- Other names: Hereditary myoclonus-progressive distal muscular atrophy syndrome
- This condition is inherited in an autosomal recessive manner.
- Specialty: Neurology

= Spinal muscular atrophy with progressive myoclonic epilepsy =

Rare neurodegenerative disease

Spinal muscular atrophy with progressive myoclonic epilepsy (SMA-PME), sometimes called Jankovic–Rivera syndrome, is a very rare neurodegenerative disease whose symptoms include slowly progressive muscle loss (atrophy), predominantly affecting proximal muscles, combined with denervation and myoclonic seizures. Only 12 known human families are described in scientific literature to have SMA-PME.

SMA-PME is associated with a missense mutation (c.125C→T) or deletion in exon 2 of the ASAH1 gene and is inherited in an autosomal recessive manner. SMA-PME is closely related to a lysosomal disorder disease called Farber lipogranulomatosis. As with many genetic disorders, there is no known cure for SMA-PME.

** Exercises to complete **
a – According to the SMA-PME entry, how many known human families are described in scientific literature as having the disease?
b – Rewrite the stretch of the SMA-PME entry from "- Other names: Hereditary" through "to have SMA-PME.", changing "scientific literature" to "medical literature".
c – Pick up the SMA-PME entry after its final sentence and keep writing.

** Data records **
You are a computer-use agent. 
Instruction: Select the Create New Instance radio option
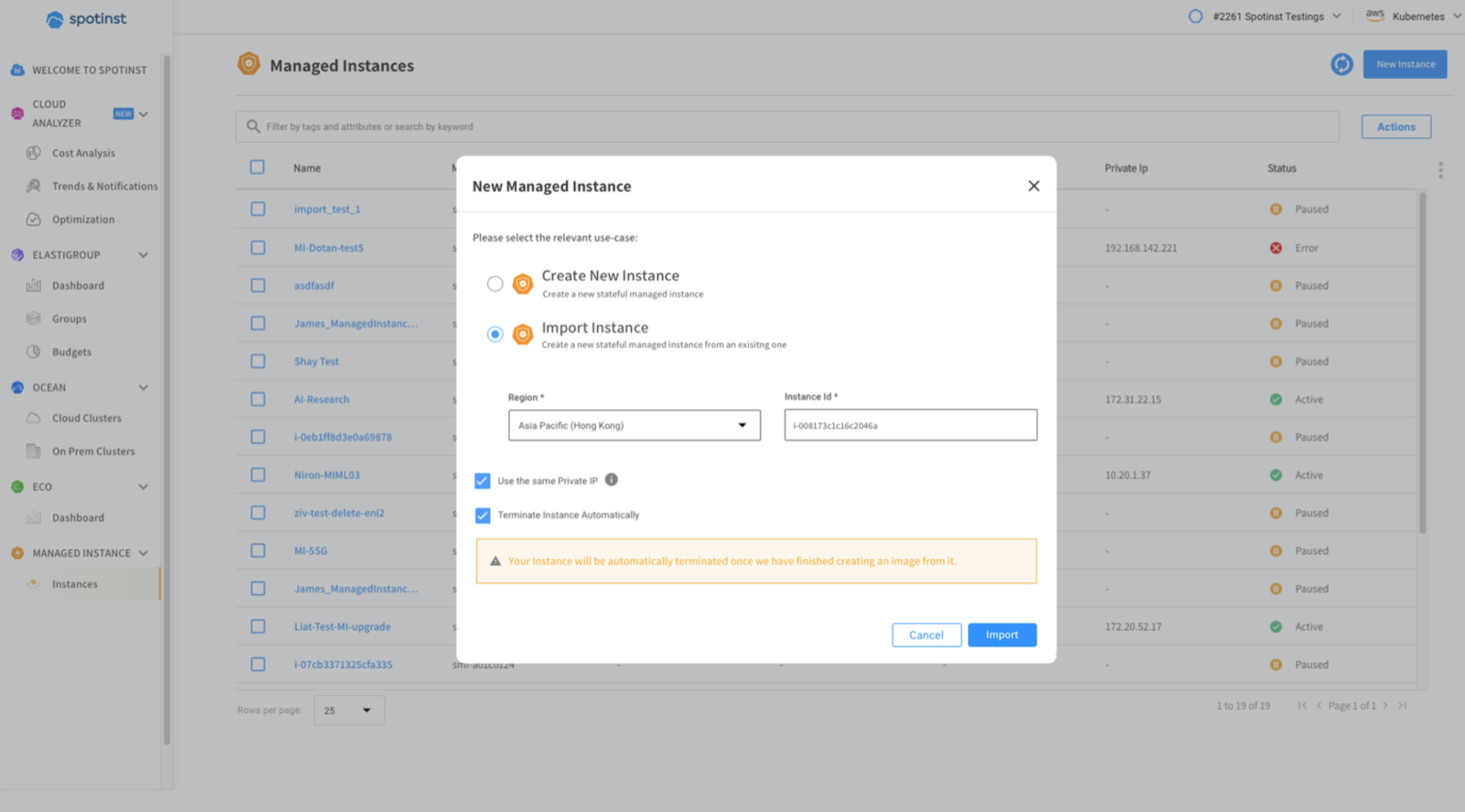click(x=495, y=284)
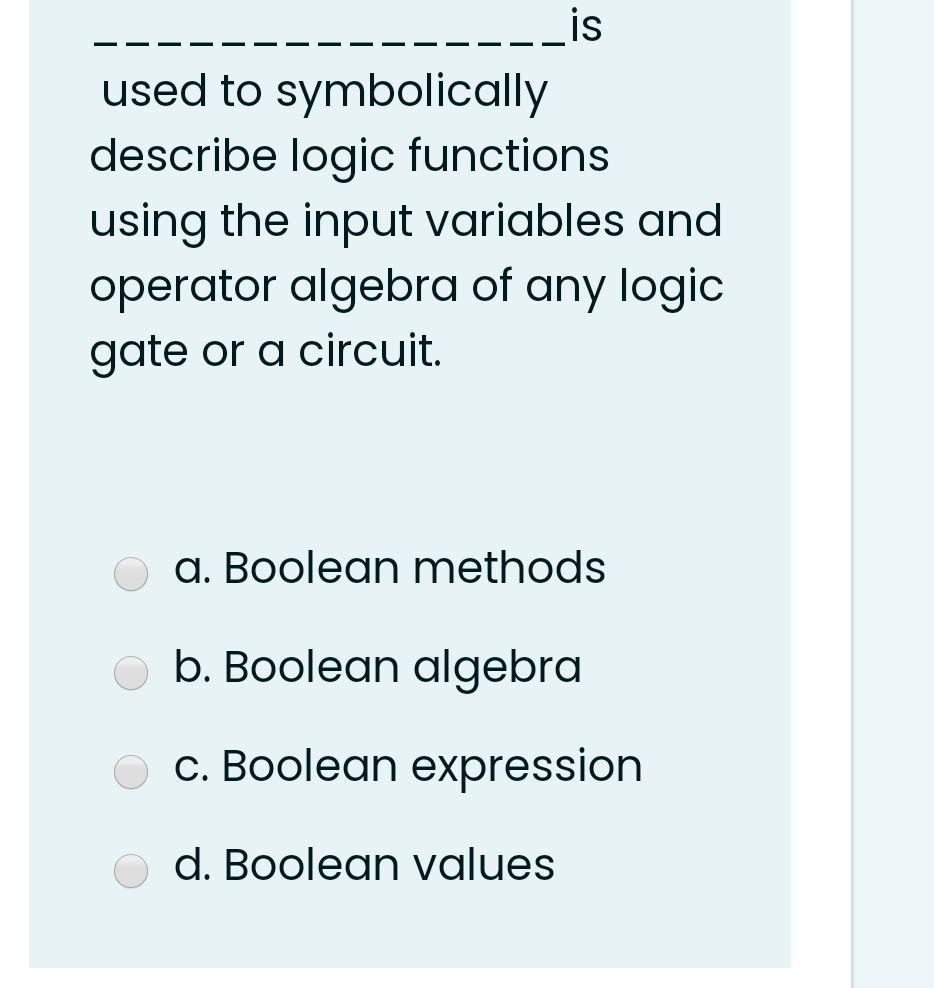Click the 'a. Boolean methods' option text
This screenshot has height=988, width=934.
390,567
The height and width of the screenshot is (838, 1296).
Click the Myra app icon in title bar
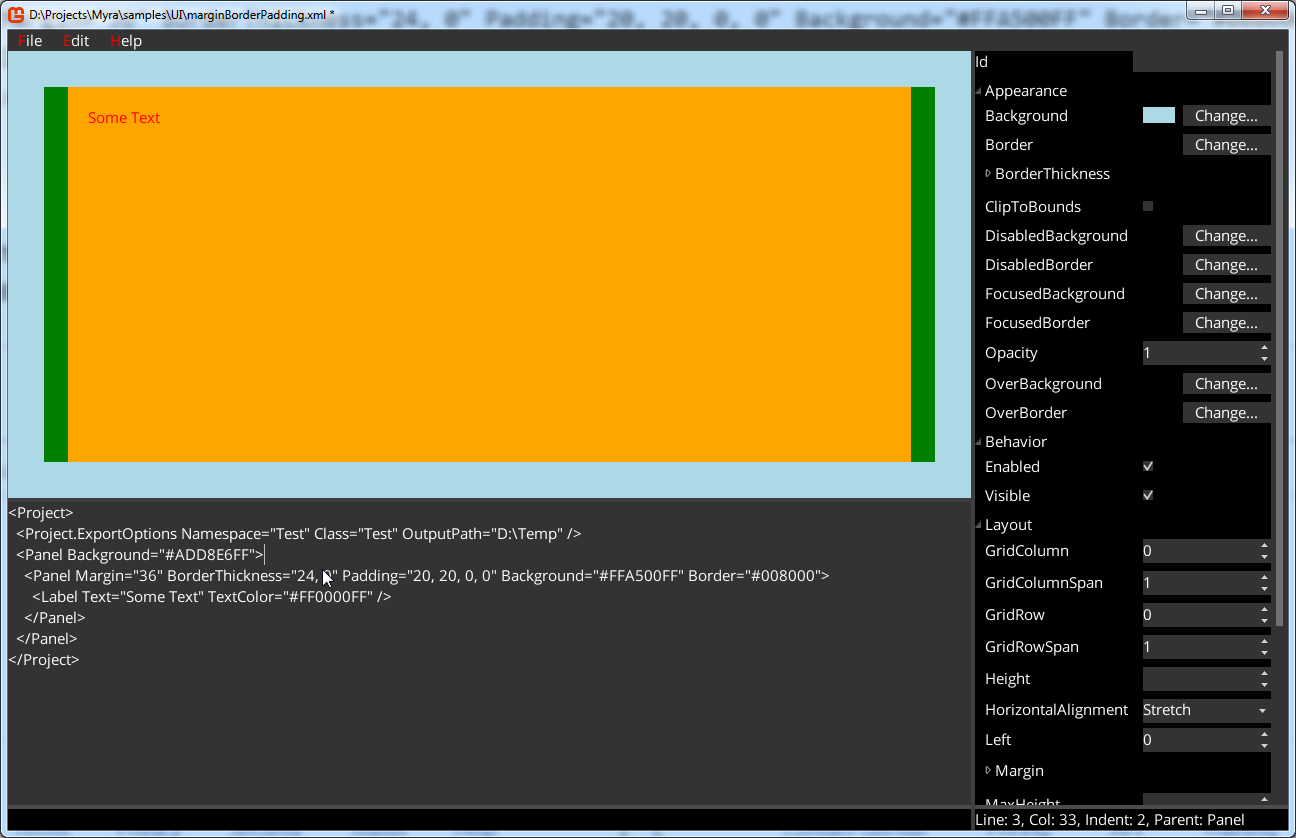[16, 14]
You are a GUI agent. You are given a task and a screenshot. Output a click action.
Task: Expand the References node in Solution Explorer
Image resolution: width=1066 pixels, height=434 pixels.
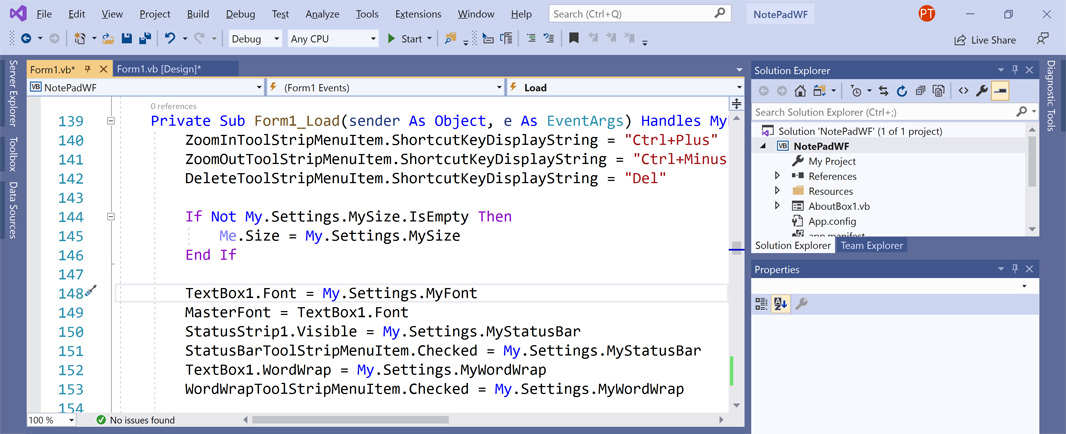click(x=777, y=176)
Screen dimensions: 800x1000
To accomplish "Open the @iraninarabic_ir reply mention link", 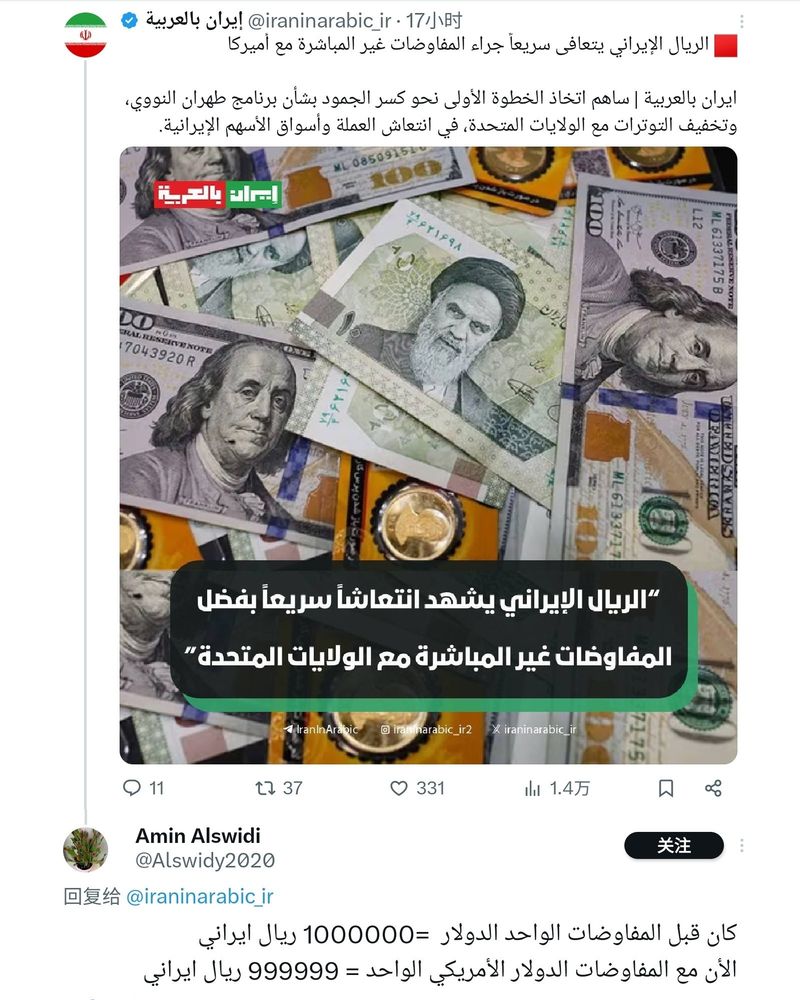I will coord(200,897).
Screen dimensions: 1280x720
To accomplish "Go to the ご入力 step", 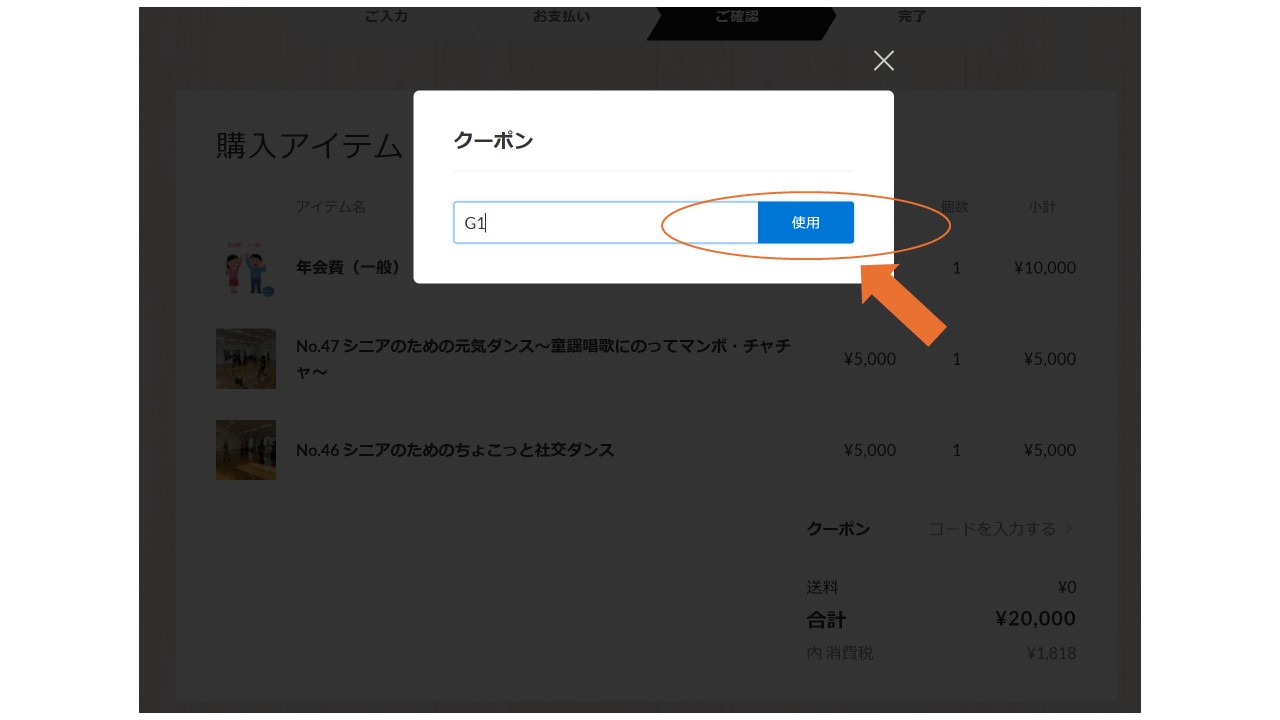I will coord(386,17).
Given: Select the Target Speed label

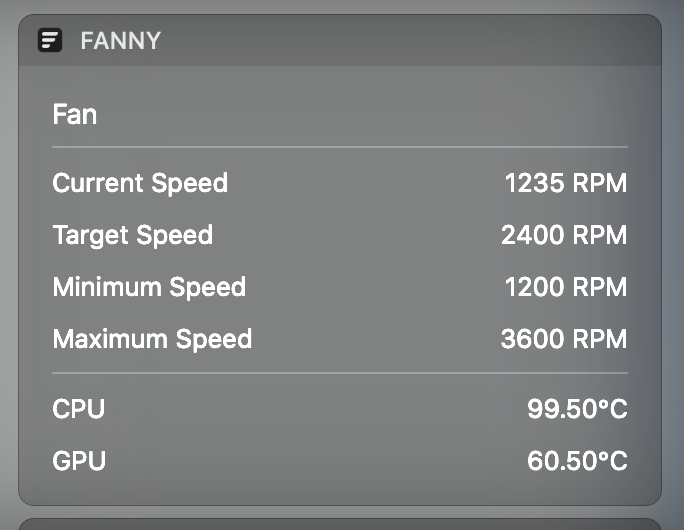Looking at the screenshot, I should point(133,235).
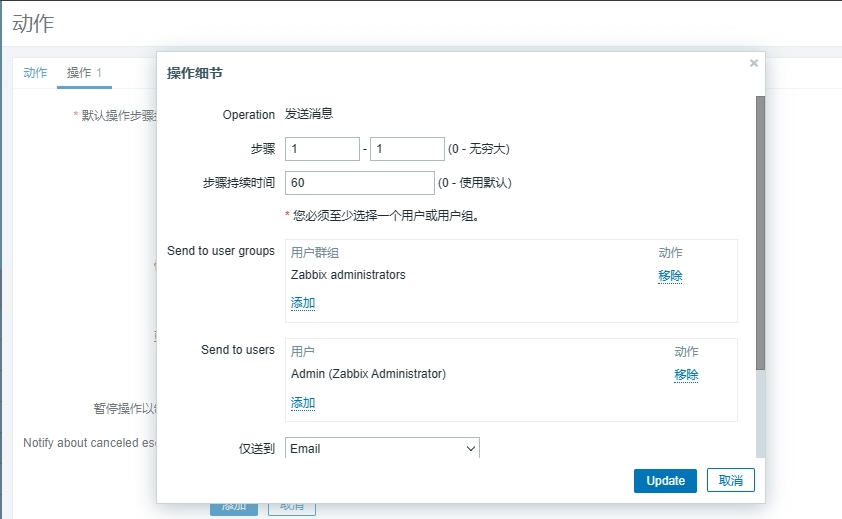Click the first 步骤 start number field
This screenshot has height=519, width=842.
pyautogui.click(x=321, y=149)
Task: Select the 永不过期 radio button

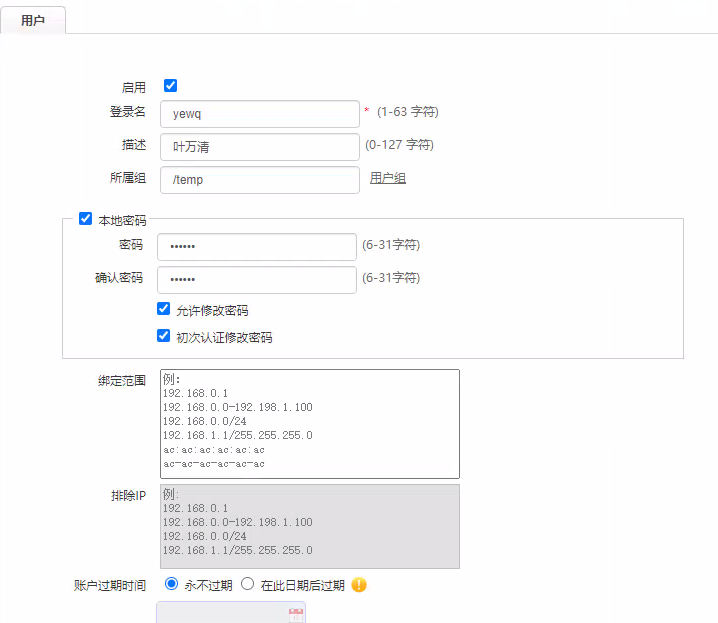Action: click(171, 584)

** Your responses **
a – 12

b –
- Other names: Hereditary myoclonus-progressive distal muscular atrophy syndrome
- This condition is inherited in an autosomal recessive manner.
- Specialty: Neurology

= Spinal muscular atrophy with progressive myoclonic epilepsy =

Rare neurodegenerative disease

Spinal muscular atrophy with progressive myoclonic epilepsy (SMA-PME), sometimes called Jankovic–Rivera syndrome, is a very rare neurodegenerative disease whose symptoms include slowly progressive muscle loss (atrophy), predominantly affecting proximal muscles, combined with denervation and myoclonic seizures. Only 12 known human families are described in medical literature to have SMA-PME.

c –
The condition was first described in 1979 by American researchers Joseph Jankovic and Victor M. Rivera.

== ASAH1 gene ==
The ASAH1 gene codes for acid ceramidase, an enzyme found in lysosomes. The lysosome breaks down acid ceramidase; the fatty acid component is then used to produce myelin. Myelin is an insulating coating around the neurons in the body which helps to contain bioelectrical signals along a nerve cell's axon and increase transmission rate. In patients with SMA-PME, the ceramidase function decreases to 33.33% effective. The lack of myelin resulting from the lack of acid ceramidase breakdown leads to nerve cell dysfunction.